干扰LncRNA表达减轻非小细胞肺癌细胞对紫杉醇耐药的机制研究

Study on mechanism of interfering with LncRNA expressing to reduce paclitaxel resistance in non-small cell lung cancer cells

目的研究干扰长链非编码RNA烟酰胺核苷酸转氢酶反义RNA1(LncRNA NNT-AS1)表达减轻非小细胞肺癌(NSCLC)细胞对紫杉醇(TAX)耐药的机制。方法构建NSCLC TAX耐药细胞系(A549/TAX),检测正常、亲本、耐药细胞中LncRNA NNT-AS1的表达情况,并验证miR-582-5p与LncRNA NNT-AS1、HMGB2的靶向关系;体外培养A549/TAX细胞,观察单独干扰LncRNA NNT-AS1或同时干扰LncRNA NNT-AS1、miR-582-5p对细胞中LncRNA NNT-AS1、miR-582-5p、HMGB2 mRNA及其蛋白表达以及细胞活力、克隆形成、凋亡的影响;通过裸鼠成瘤实验观察干扰LncRNA NNT-AS1对肿瘤生长及肿瘤组织中miR-582-5p、HMGB2 mRNA及其蛋白表达的影响。结果与正常细胞比较,LncRNA NNT-AS1在亲本、耐药细胞中均呈高表达(P<0.05),且有递增趋势。经验证,miR-582-5p与LncRNA NNT-AS1、HMGB2均存在靶向关系。干扰LncRNA NNT-AS1表达后,A549/TAX细胞中LncRNA NNT-AS1、HMGB2 mRNA及其蛋白的表达水平以及细胞活力、克隆形成数均显著降低,而miR-582-5p的表达水平、细胞凋亡率均显著升高(P<0.05);同时干扰miR-582-5p表达可使上述改变得以逆转(P<0.05)。干扰肿瘤细胞中LncRNA NNT-AS1的表达后,荷瘤裸鼠的肿瘤体积和肿瘤质量均显著降低,miR-582-5p的表达水平显著升高,HMGB2 mRNA及其蛋白的表达水平均显著降低(P<0.05)。结论干扰LncRNA NNT-AS1的表达可靶向上调miR-582-5p的表达并下调HMGB2的表达,进而减轻NSCLC TAX化疗耐药。
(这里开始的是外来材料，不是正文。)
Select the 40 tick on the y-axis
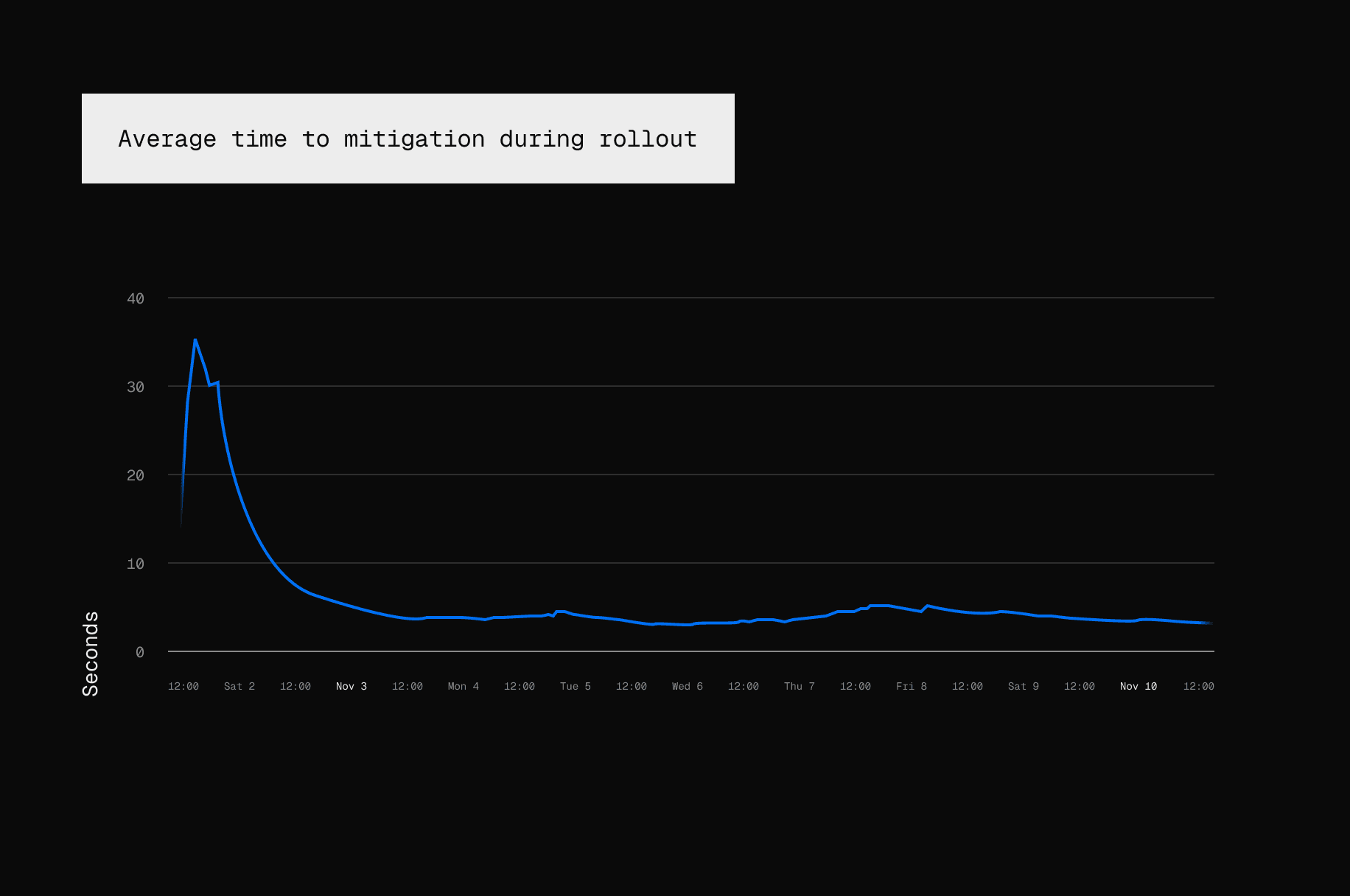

OBJECTIVE To study the mechanism of interfering with long non-coding RNA nicotinamide nucleotide transhydrogenase-antisense RNA1(LncRNA NNT-AS1)expressing to reduce paclitaxel(TAX)resistance in non-small cell lung cancer(NSCLC)cells.METHODS NSCLC TAX-resistant cell line(A549/TAX)was constructed,and the expressions of LncRNA NNT-AS1 in normal,parental,and drug-resistant cells were observed.The targeting relationship of microRNA-582-5p(miR-582-5p)with LncRNA NNT-AS1 and high mobility group box2(HMGB2)was verified.A549/TAX cells were cultured in vitro to observe the effects of interfering with LncRNA NNT-AS1 alone or interfering with LncRNA NNT-AS1 and miR-582-5p on the expressions of LncRNA NNT-AS1 and miR-582-5p,the mRNA and protein expressions of HMGB2,cell viability,clone formation and apoptosis.The effects of interfering with LncRNA NNT-AS1 on tumor growth and the expression of miR-582-5p and the mRNA and protein expressions of HMGB2 in tumor tissue were observed in nude mice.RESULTS Compared with normal cells,LncRNA NNT-AS1 was highly expressed in parental and drug-resistant cells(P<0.05),showing an increasing trend.It was validated that miR-582-5p had a targeting relationship with LncRNA NNT-AS1 and HMGB2.After interfering with the expression of LncRNA NNT-AS1,the expression of LncRNA NNT-AS1 and the mRNA and protein expressions of HMGB2,cell viability and the number of cloned cells in A549/TAX cell,decreased significantly,while the expression of miR-582-5p and the apoptotic rate increased significantly(P<0.05);simultaneously interfering with the expression of miR-582-5p could reverse above changes(P<0.05).Interfering with the expression of LncRNA NNT-AS1 in tumor cell could significantly reduce tumor volume and tumor weight of nude mice bearing tumors;at the same time,the expression of miR-582-5p was up-regulated significantly and the mRNA and protein expressions of HMGB2 were down-regulated significantly(P<0.05).CONCLUSIONS Interfering with the expression of LncRNA NNT-AS1 may alleviate TAX chemotherapy resistance in NSCLC through targeted up-regulation of miR-582-5p and down-regulation of HMGB2.